__TEXT SECTION__
Need a good idea for Mardi Gras food? Daniel’s family lived in New Orleans for several years when he was growing up and the culinary tradition of that fair city is still strong with him. Tonight we celebrated his sweet mom’s birthday with some delicious gumbo and shrimp remoulade. Then I realized how perfect it was for a Mardi Gras meal and wrangled him into typing up his recipe! Seriously, so good.
The original remoulade is actually a French sauce a lot like aioli or mayonnaise with the addition of finely diced herbs and vegetables. In France, the sauce is quite mild. The New Orleans version has much more of a kick! In fact, Louisiana Remoulade often bears very little resemblance to its French ancestor. In New Orleans, Remoulade can be mayonnaise based (like the kind chef John Folse makes), oil based, or even ketchup based (like you can get at Tujague’s on Decatur Street, one of the oldest restaurants in New Orleans). The only common features are that it’s served cold with shrimp and is usually quite… piquant. Like all Southerners, I always love a good mayonnaise-based sauce. But my take on remoulade combines some elements of other kinds too.

__EXTRACTED RECORDS__
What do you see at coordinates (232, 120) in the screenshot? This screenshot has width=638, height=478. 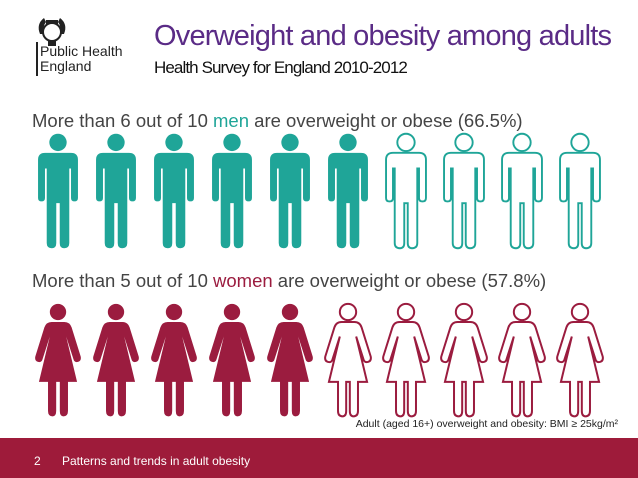 I see `men-highlight: men` at bounding box center [232, 120].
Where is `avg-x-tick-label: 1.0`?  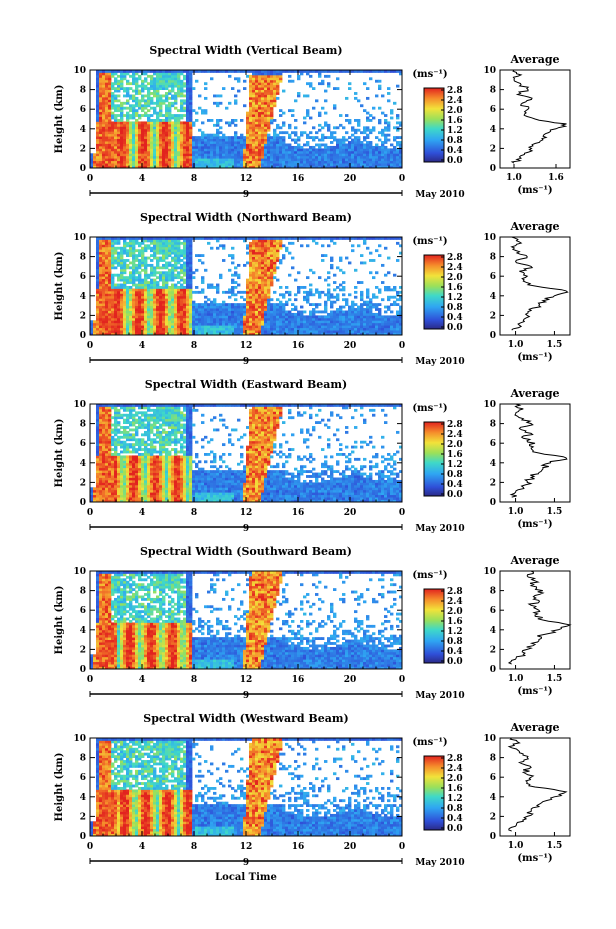
avg-x-tick-label: 1.0 is located at coordinates (514, 178).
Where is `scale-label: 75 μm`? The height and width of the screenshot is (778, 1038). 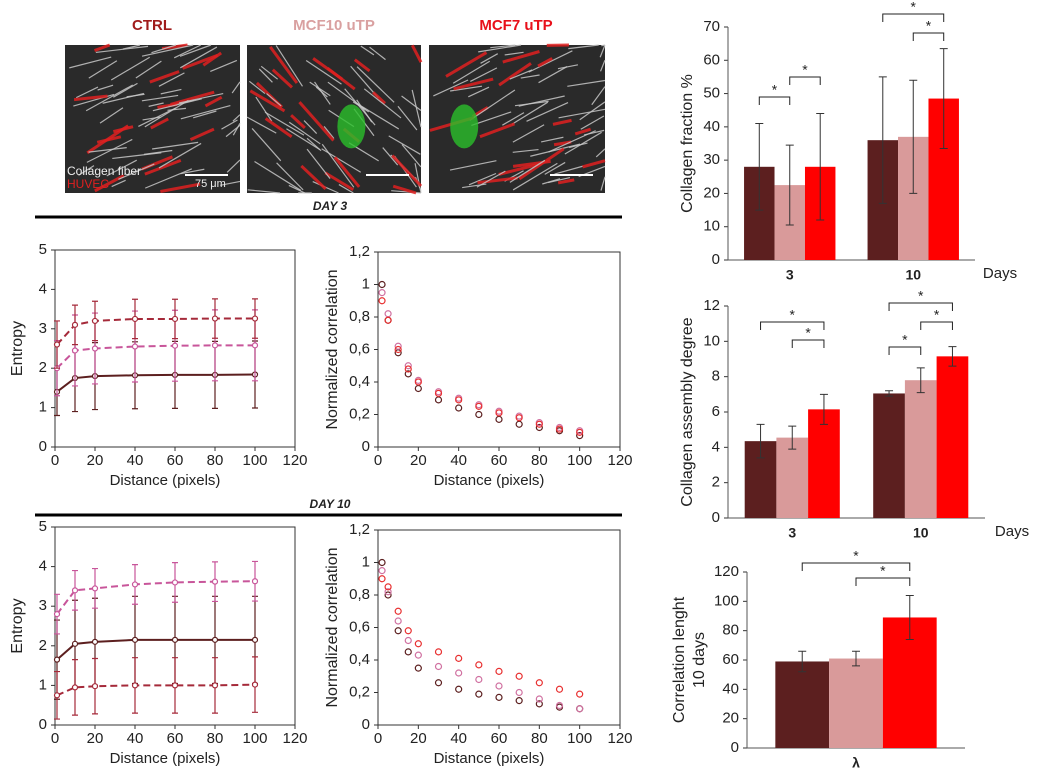
scale-label: 75 μm is located at coordinates (210, 184).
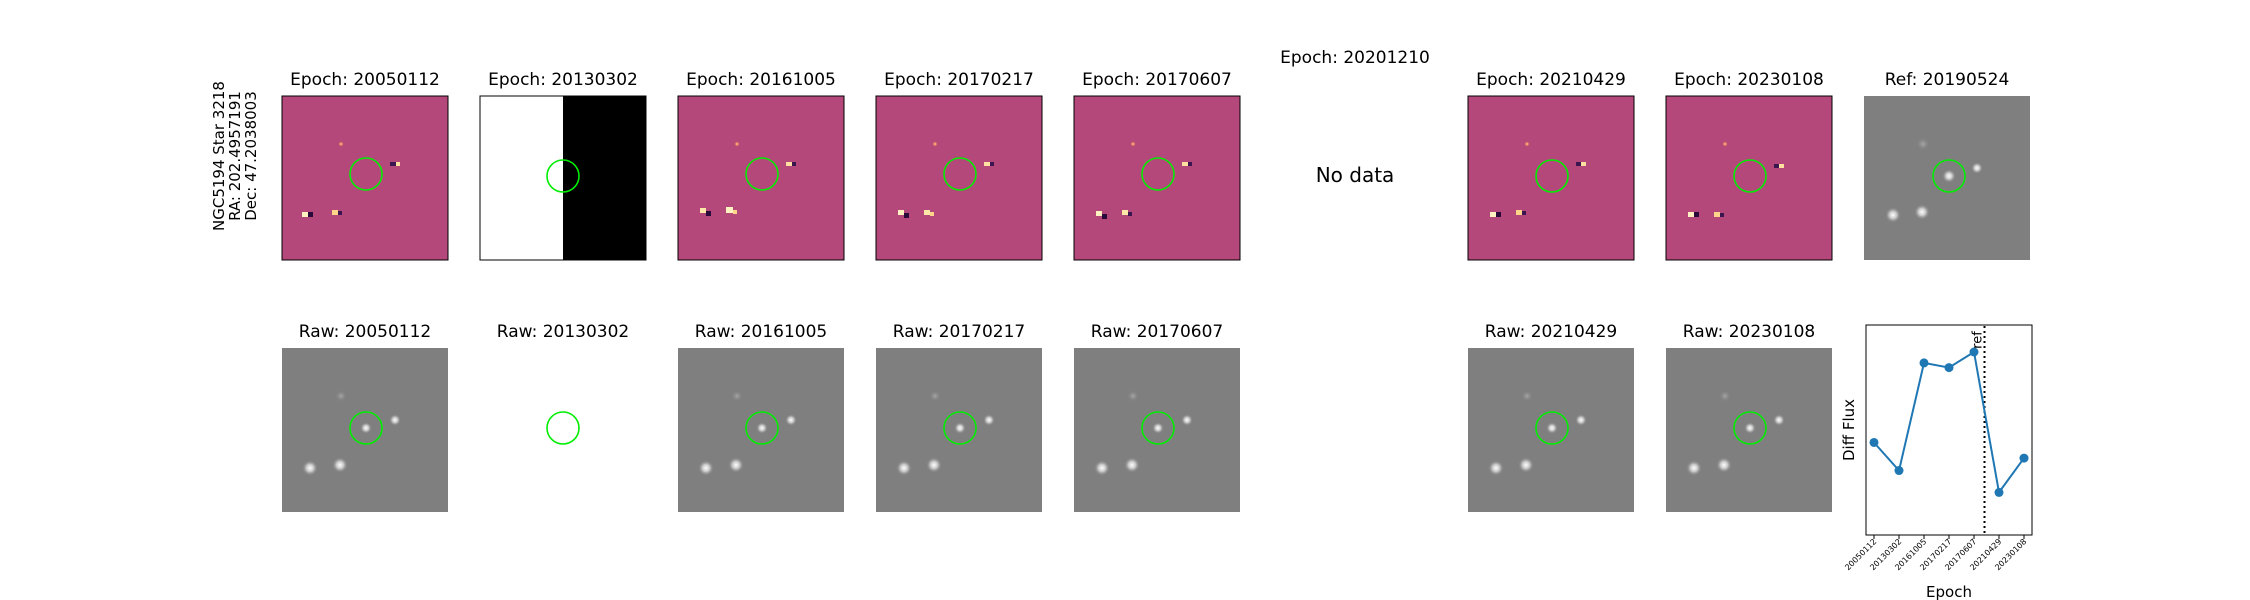 This screenshot has width=2250, height=600. I want to click on bottom-title-1: Raw: 20050112, so click(365, 332).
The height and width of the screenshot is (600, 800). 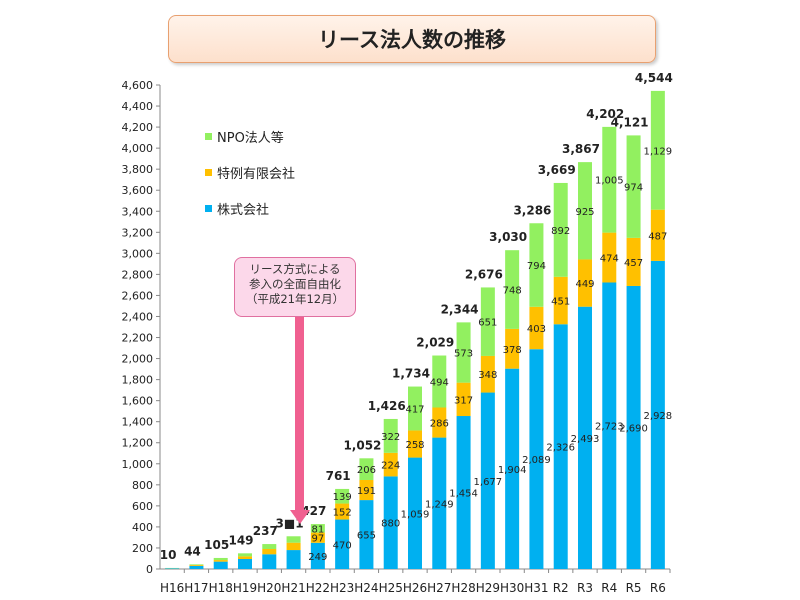 What do you see at coordinates (138, 170) in the screenshot?
I see `y-tick-label: 3,800` at bounding box center [138, 170].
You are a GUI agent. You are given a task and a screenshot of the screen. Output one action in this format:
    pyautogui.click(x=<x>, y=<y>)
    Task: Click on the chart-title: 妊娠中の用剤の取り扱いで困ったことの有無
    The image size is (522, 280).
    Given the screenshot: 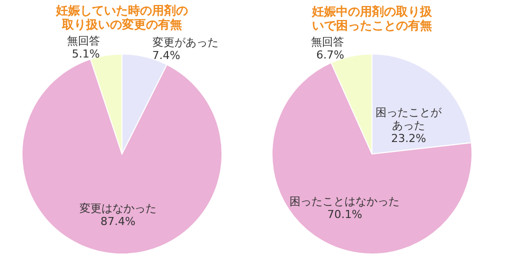 What is the action you would take?
    pyautogui.click(x=372, y=18)
    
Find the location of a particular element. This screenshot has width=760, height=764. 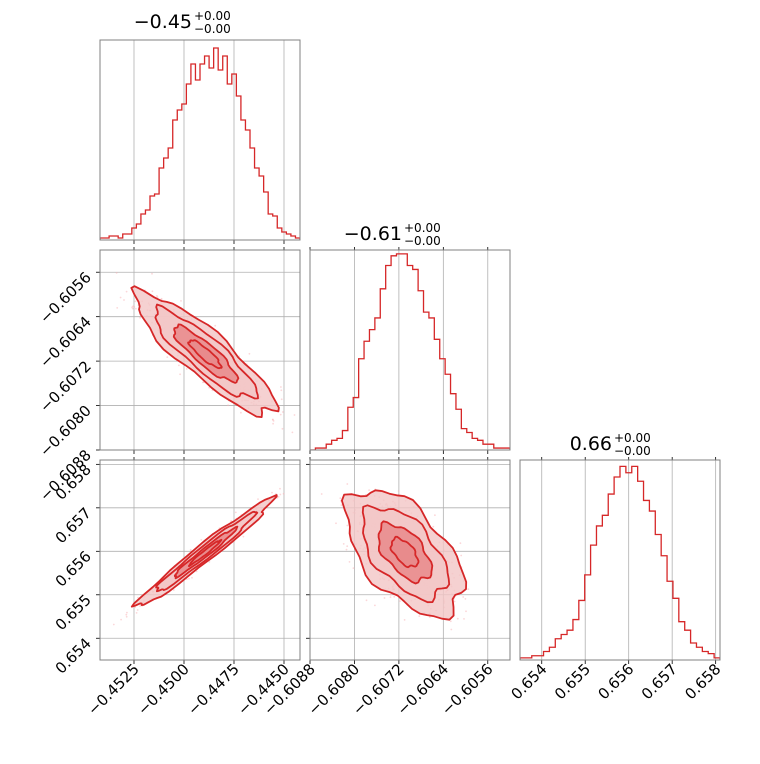

title-lower-0: −0.00 is located at coordinates (212, 29).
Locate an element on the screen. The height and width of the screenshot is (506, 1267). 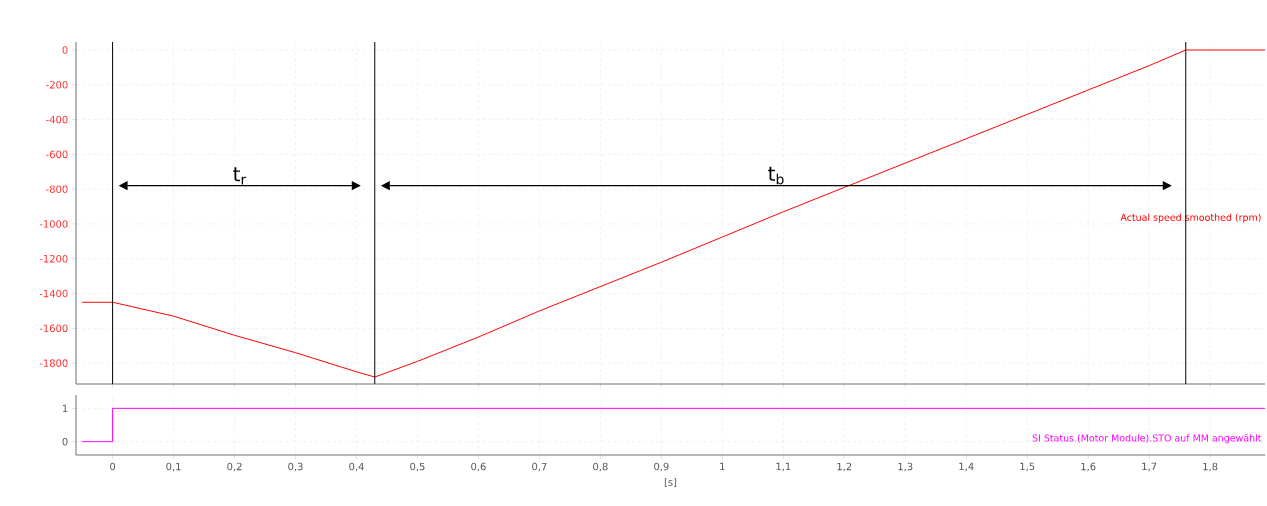
x-tick-label: 1,2 is located at coordinates (844, 467).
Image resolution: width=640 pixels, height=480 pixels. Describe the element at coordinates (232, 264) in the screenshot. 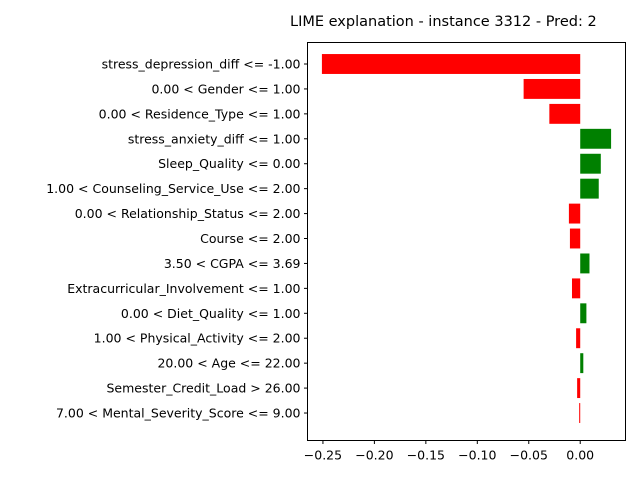

I see `y-tick-label: 3.50 < CGPA <= 3.69` at that location.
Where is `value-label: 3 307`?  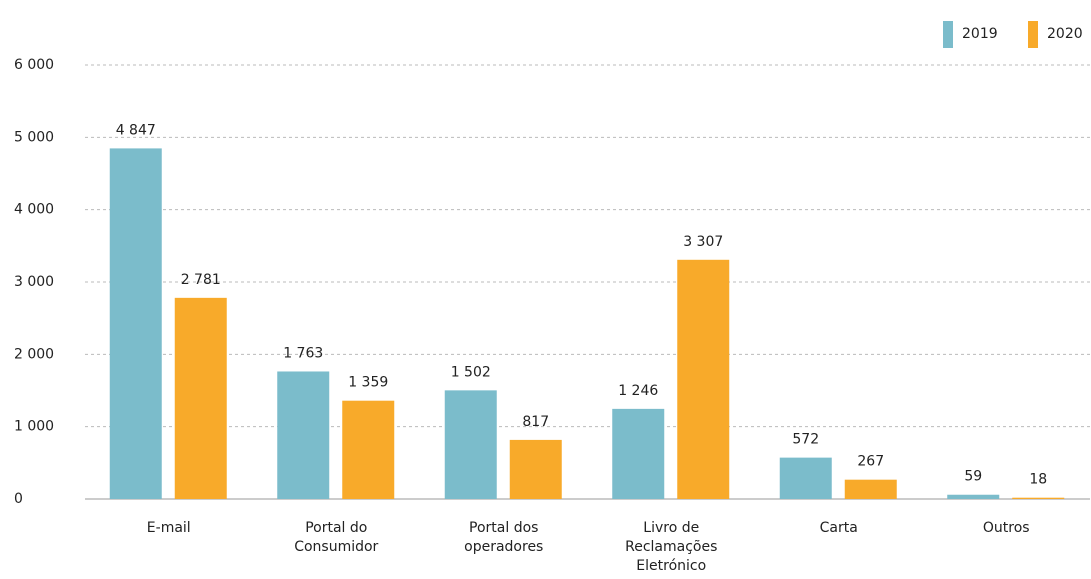 value-label: 3 307 is located at coordinates (703, 242).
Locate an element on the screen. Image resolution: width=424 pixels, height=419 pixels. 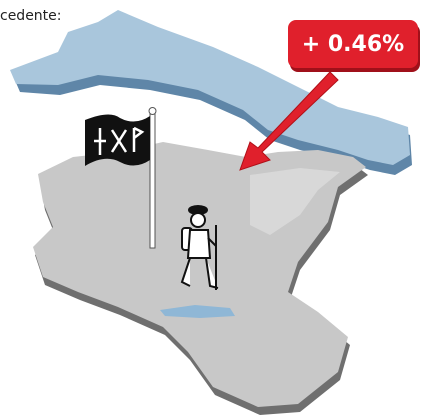
arrow is located at coordinates (289, 121).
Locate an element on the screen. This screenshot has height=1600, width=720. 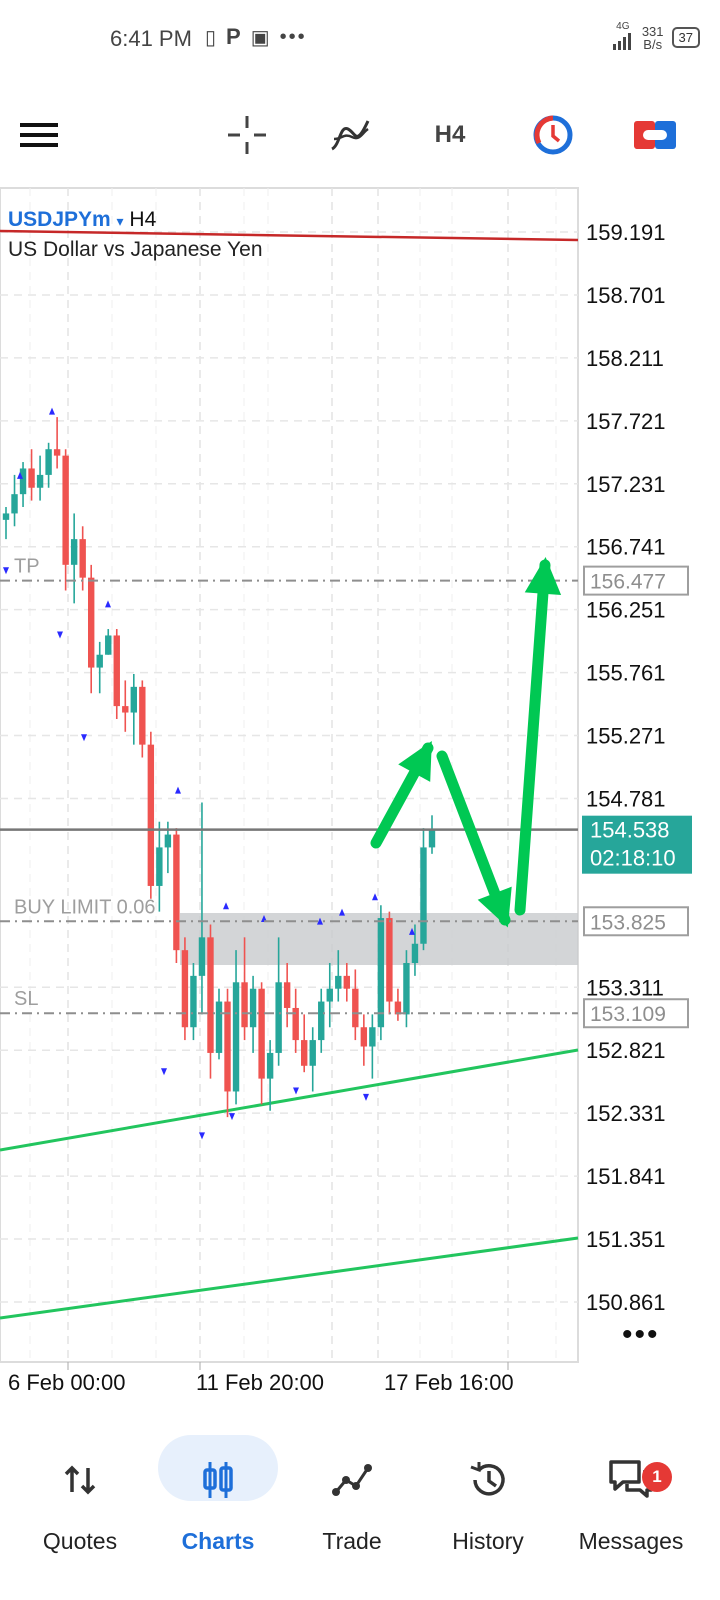
net-speed-unit: B/s is located at coordinates (653, 44).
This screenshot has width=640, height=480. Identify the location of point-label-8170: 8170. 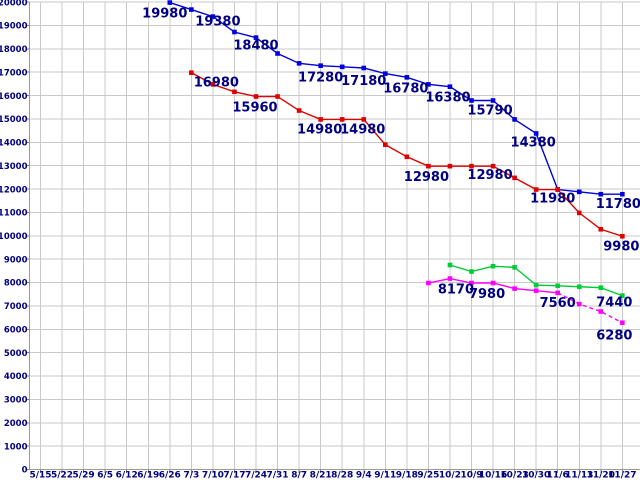
(456, 290).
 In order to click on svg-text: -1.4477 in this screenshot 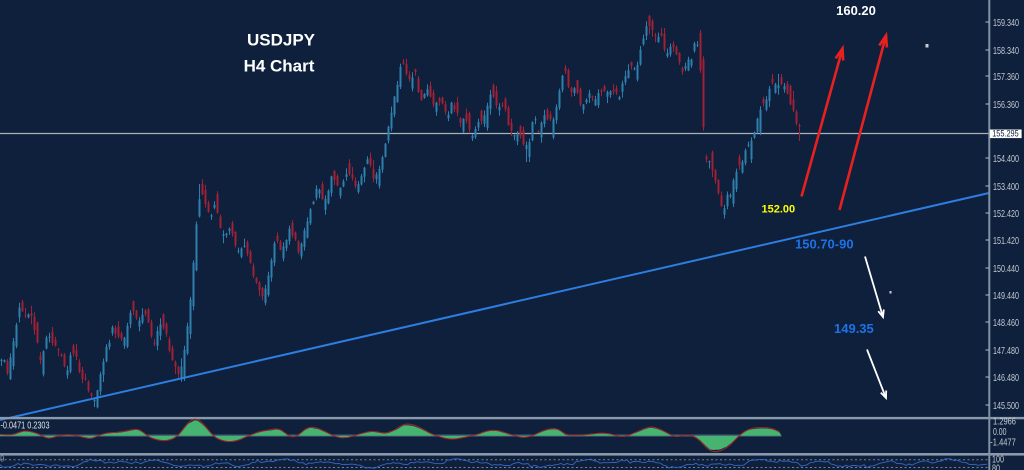, I will do `click(1003, 442)`.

__PROBLEM TO WORK ON__
Please duplicate the remoulade text word for word, everything from "The original remoulade" down to "other kinds too.".

__OUTPUT OF THE TASK__
The original remoulade is actually a French sauce a lot like aioli or mayonnaise with the addition of finely diced herbs and vegetables. In France, the sauce is quite mild. The New Orleans version has much more of a kick! In fact, Louisiana Remoulade often bears very little resemblance to its French ancestor. In New Orleans, Remoulade can be mayonnaise based (like the kind chef John Folse makes), oil based, or even ketchup based (like you can get at Tujague’s on Decatur Street, one of the oldest restaurants in New Orleans). The only common features are that it’s served cold with shrimp and is usually quite… piquant. Like all Southerners, I always love a good mayonnaise-based sauce. But my take on remoulade combines some elements of other kinds too.